To make such a broad and sweeping judgment of all Christians by accusing "the church" of anti-Semitism is just as grossly unfair and hateful as making the broad and sweeping judgment that "the Jews" are guilty of deicide, a charge that is grossly false and equally hateful. It is people with shallow minds who cannot make the distinction between wicked leaders who do wicked things and those countless innocents whose hands are not stained with the wicked deeds of their leaders. And in modern Christendom, the Jewish people and nation of Israel has no better friend or more fierce defender than the American Protestant Evangelical Christian. Reality is never so simple that you can just willy nilly tar an entire religion or race or nation with the same brush. Practice a little of the rational thinking and simple discernment that God has given you and don't make such broad and sweeping statements, and reject the views of those people who do.
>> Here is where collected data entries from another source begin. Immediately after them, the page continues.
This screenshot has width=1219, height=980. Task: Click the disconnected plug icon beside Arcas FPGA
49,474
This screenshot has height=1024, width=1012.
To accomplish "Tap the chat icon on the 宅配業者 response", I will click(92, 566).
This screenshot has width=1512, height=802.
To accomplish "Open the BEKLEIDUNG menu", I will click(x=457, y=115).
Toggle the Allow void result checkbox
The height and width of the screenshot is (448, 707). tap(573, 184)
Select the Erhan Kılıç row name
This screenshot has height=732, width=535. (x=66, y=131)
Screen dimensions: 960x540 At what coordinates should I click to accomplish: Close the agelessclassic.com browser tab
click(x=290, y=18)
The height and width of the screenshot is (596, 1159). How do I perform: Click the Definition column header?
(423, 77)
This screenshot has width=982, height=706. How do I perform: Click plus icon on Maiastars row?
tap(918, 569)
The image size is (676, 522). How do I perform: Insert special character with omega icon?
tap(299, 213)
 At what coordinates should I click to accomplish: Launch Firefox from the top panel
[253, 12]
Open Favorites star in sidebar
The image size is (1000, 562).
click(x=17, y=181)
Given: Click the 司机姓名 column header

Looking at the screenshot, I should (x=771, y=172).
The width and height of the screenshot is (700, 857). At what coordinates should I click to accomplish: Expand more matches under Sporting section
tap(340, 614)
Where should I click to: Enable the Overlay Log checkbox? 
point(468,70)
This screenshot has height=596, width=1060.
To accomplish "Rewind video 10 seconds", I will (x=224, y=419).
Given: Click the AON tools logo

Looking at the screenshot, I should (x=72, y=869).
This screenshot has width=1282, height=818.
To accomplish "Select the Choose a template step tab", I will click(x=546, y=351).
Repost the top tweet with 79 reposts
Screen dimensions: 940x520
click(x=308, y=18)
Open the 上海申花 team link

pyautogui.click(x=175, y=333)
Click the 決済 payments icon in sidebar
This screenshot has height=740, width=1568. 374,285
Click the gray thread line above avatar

As a Christian we should always temper our comments to only condemn those members of church or religious organizations or sub-gropus within the larger whole that are actually guilty of hatred and violence and not become a tool of the anti-Christian propaganda that unjudiciously condemns "the church" as a whole. Haven't we learned that lesson from history? The Jewish people were not responsible for the death of Jesus, multitudes mourned and wept and lamented as they lined the way that led their Messiah to that bloody hill. It was the Jewish religious leaders on whose heads the blood of Jesus rested because they loved their positions of power more than God. But when the Jews revolted against the Romans those same Jewish authorities paid the price for their evil and were every single one slain by the people themselves for the traitors and sell-outs that they were.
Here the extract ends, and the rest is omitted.